Where sources are accessible, these “after Bach” concertos belong to the galant concerto world: clear periodic phrasing, tuneful right-hand melody over a supportive bass, and brilliance that lies more in fluent passagework than in dramatic conflict. In such pieces the soloist typically alternates with the strings in short tutti blocks and answering episodes, so that even simple keyboard figurations acquire a public, rhetorical profile once framed by sustained string sonority.

The model for this kind of writing is very close to Johann Christian Bach’s own keyboard-and-strings idiom, and in the comparable K. 107 set the keyboard part remains largely Bach’s while the orchestral dimension reflects Mozart’s act of “turning” a keyboard work into a concerto texture.[3]

Place in the Catalog

K. Anh.A 29 is best understood as evidence of Mozart’s early, practical engagement with admired contemporary keyboard music—music he could study, perform, and adapt—rather than as a secure cornerstone of his original piano-concerto sequence.
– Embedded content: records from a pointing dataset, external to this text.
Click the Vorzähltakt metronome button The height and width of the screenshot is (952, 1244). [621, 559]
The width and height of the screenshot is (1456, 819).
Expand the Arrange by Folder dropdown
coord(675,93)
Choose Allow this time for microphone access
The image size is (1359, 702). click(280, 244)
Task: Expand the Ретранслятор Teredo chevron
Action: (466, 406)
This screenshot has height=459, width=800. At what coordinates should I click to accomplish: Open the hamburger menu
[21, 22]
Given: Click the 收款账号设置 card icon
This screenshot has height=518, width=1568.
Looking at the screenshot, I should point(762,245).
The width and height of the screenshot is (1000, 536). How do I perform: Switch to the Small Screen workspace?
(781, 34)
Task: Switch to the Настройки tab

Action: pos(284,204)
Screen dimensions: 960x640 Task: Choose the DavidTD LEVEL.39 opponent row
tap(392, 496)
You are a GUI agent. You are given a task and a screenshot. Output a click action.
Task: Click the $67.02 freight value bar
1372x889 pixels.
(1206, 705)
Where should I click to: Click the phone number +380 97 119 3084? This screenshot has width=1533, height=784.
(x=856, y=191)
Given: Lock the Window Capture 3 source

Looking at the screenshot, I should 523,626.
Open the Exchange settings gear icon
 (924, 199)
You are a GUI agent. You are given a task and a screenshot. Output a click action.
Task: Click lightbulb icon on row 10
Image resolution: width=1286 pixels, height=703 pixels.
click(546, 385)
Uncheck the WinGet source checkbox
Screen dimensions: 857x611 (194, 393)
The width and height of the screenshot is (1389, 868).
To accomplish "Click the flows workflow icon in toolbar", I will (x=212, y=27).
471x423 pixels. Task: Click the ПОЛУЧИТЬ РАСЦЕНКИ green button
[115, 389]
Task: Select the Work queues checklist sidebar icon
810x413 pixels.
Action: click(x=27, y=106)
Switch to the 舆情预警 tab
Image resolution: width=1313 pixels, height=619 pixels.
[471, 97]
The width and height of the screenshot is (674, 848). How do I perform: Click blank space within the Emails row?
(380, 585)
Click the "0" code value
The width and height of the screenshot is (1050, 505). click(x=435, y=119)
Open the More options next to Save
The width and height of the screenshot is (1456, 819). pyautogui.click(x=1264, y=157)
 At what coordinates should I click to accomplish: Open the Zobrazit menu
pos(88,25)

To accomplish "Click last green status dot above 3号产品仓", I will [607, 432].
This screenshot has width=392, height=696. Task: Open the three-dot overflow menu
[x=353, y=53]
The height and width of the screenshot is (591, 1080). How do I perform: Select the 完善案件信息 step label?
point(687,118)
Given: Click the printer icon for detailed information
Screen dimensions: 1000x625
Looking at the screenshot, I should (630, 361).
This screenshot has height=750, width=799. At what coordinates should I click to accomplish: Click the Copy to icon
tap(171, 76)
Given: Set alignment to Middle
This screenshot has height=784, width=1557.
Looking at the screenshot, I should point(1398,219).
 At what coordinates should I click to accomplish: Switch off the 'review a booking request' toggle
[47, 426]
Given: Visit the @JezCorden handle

Its association with Johann Christian Bach places it firmly within the stylistic education of Mozart’s adolescence, when fluency in the galant manner was a prerequisite for later, more individual concerto mastery.

[1] Köchel catalogue entry line identifying “Anh.A 29 … 3 Concerti for Piano after J.C.”

[2] Mozarteum (Köchel Verzeichnis): K. 107 III, concerto arrangement after J.C. Bach sonata (work page; illustrates the well-attested ‘after J.C. Bach’ concerto arrangements)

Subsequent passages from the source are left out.